Work item: Scan the records for "header" and copy each line that contains it.

Record extracts:
* * * *
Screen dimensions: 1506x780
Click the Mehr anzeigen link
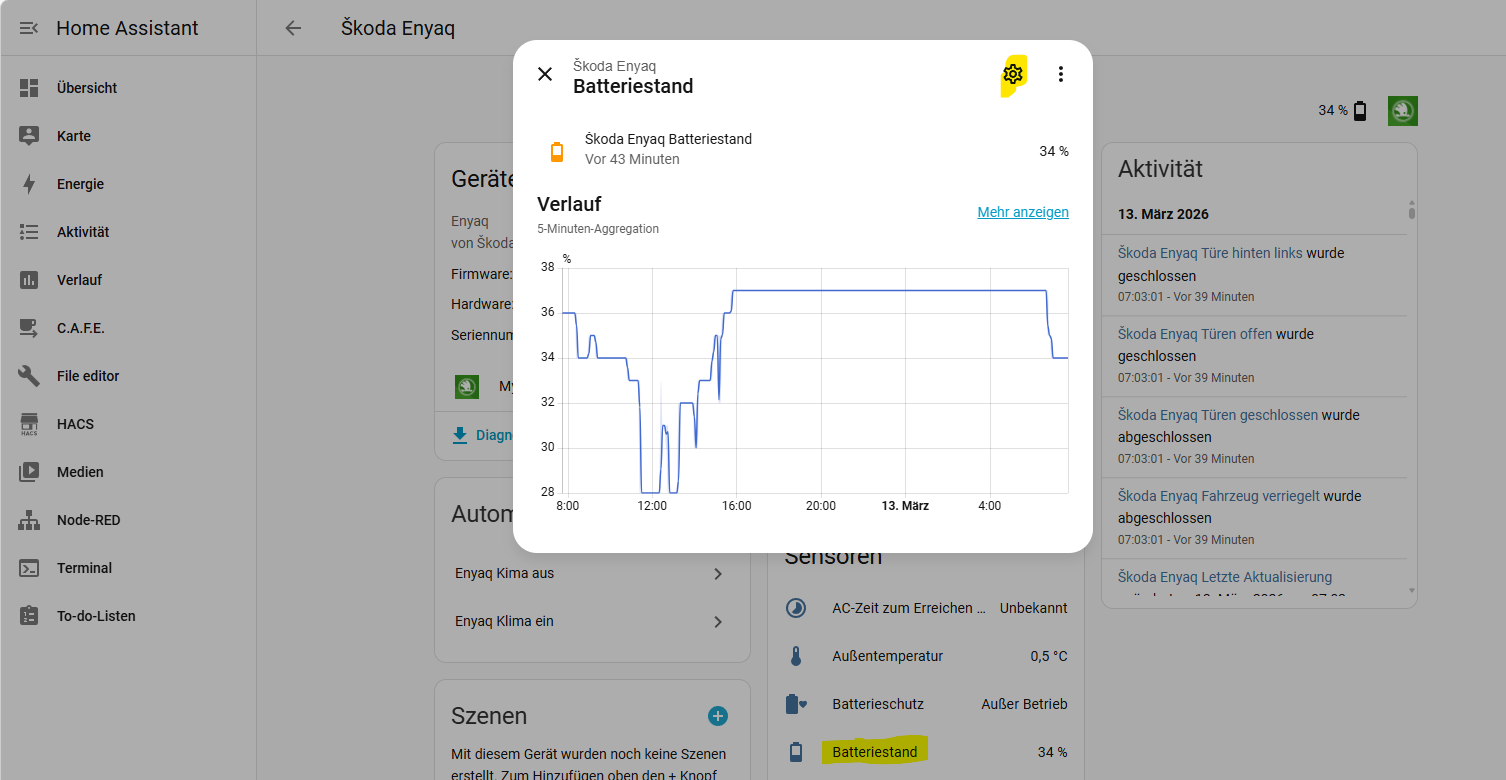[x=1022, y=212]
* * * *
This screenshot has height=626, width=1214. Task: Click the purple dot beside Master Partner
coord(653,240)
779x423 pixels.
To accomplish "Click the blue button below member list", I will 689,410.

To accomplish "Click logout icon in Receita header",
* * * *
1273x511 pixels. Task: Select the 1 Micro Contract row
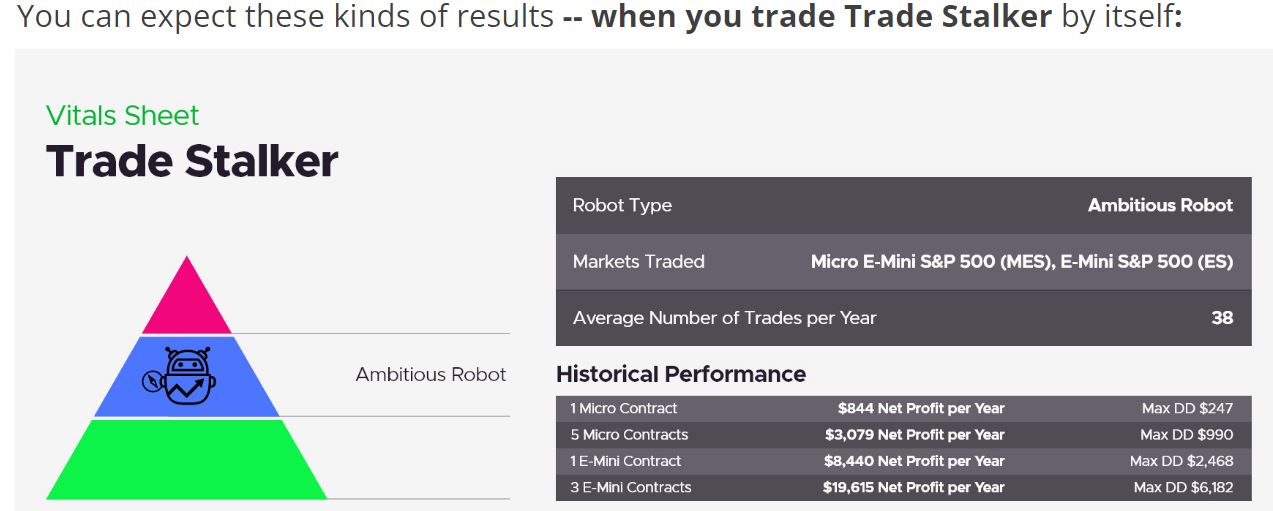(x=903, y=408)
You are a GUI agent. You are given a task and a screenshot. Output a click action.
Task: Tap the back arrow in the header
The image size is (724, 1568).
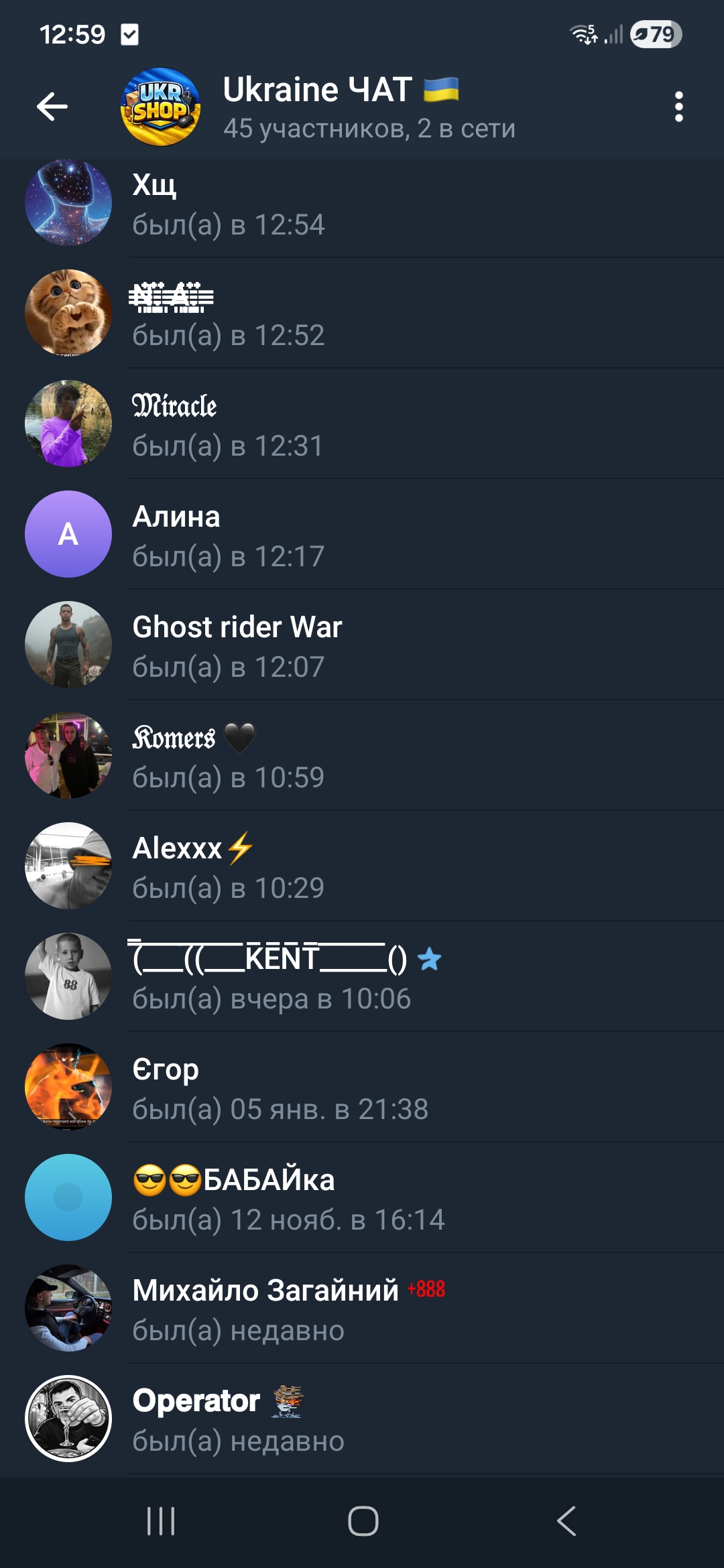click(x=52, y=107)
* * * *
Task solution:
To accomplish "Click logout icon in Receita header",
Task: Tap the back arrow in the header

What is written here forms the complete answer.